2/27/01 From rboleyn@paradise.net.nz (Rupert Boleyn):
On 27 Feb 2001 14:20:39 GMT, “Gary J. Robinson” wiggler@concentric.net wrote:
Agriculture is not synonomous with feudalism. The Romans, who had a
republic and then an empire, had a very large state treasury, and even
spent large portions of it on feeding the urban masses. I have no doubt
state funds would have been spent on these devices.
Only if it were more effective than the wheat dole, which I doubt. The Create Food & Water spell doesn't produce very nice food, so he who gives out wheat instead will overthrow you. Also remember that most of the wheat came from Egypt, which was personally owned by the Emperors, and as there wasn't a huge market for it (except for the poor in Rome, who couldn't afford it), they weren't losing that much money doling it out.
They were not careful unless they calculated to infinity, since we are
talking about endless generations of peasants.
You have forgotten opportunity cost. The 2700gp I don't spend on the
food generator is *invested* - and I end up with more than 2700gp.
Invested where? This is a medieval economy you want to be talking about
right? You think there are mutual funds and money market accounts? The
main investment in the Middle Ages was land, because it produced….food.
Weapons. Invest that money in weapons and troops and I bet you can make a darn good return. Always people who need a good army at short notice and are willing to pay a lot of money to borrow yours. And that's aside from any military adventures you might employ them on, and any protection rackets you set up with their help.
The question, then, is what is the *return*, each year, on that
investment?
You are slipping into modern thinking here with regards to gold that is
sitting in a chest under the king's bed.
Remember that insurance and double entry accounting date from the late MA, and the going rate for interest (despite usuary being condemed by the church) was often up around the 10-20% per _quarter_.
I think you'll find that the medieval city guilds and town councils understood commerce and economics quite well.

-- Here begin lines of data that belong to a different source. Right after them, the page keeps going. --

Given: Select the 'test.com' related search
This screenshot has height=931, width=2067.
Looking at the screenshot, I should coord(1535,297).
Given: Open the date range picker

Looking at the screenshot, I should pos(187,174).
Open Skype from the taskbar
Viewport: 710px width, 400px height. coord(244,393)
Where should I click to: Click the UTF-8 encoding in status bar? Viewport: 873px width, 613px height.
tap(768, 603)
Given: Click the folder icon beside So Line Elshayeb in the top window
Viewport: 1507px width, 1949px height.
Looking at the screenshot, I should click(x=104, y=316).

After all they managed their guilds and cities quite successfully, and manipulated taxes, set food prices, labour, etc, etc to their profit consistently over a long period.
You really have to get over this interest bit. In a feudal society
wealth was measured in terms of land and people, and collecting interest
was, frankly, a sin, even if you were foolish enough to lend it out in
such an unstable time.
But Jewish money was in high demand and people would pay high interest rates (driven partly by the high risk) to get it. Besides there's no requirement that you directly loan the money to invest it. You could use it to buy a royal monopoly and invest in the business that expliots that monopoly. If you're a noble and find this grubby, buy monopolies and sell them at a profit. This was a common practice. Buy the taxation rights to a couple of counties. Invest in the spice trade. Sell insurance.
There were many, many ways to invest money without directly lending it, and many gave very nice rates of return, even allowing for lossage. And then there's the best of all - go to Poland, import German and French peasants (by offering them a good contract for the land), throw off or en-serf to local Slavs, and become a great lord of new land, only nominally owing any aleigance to anyone else.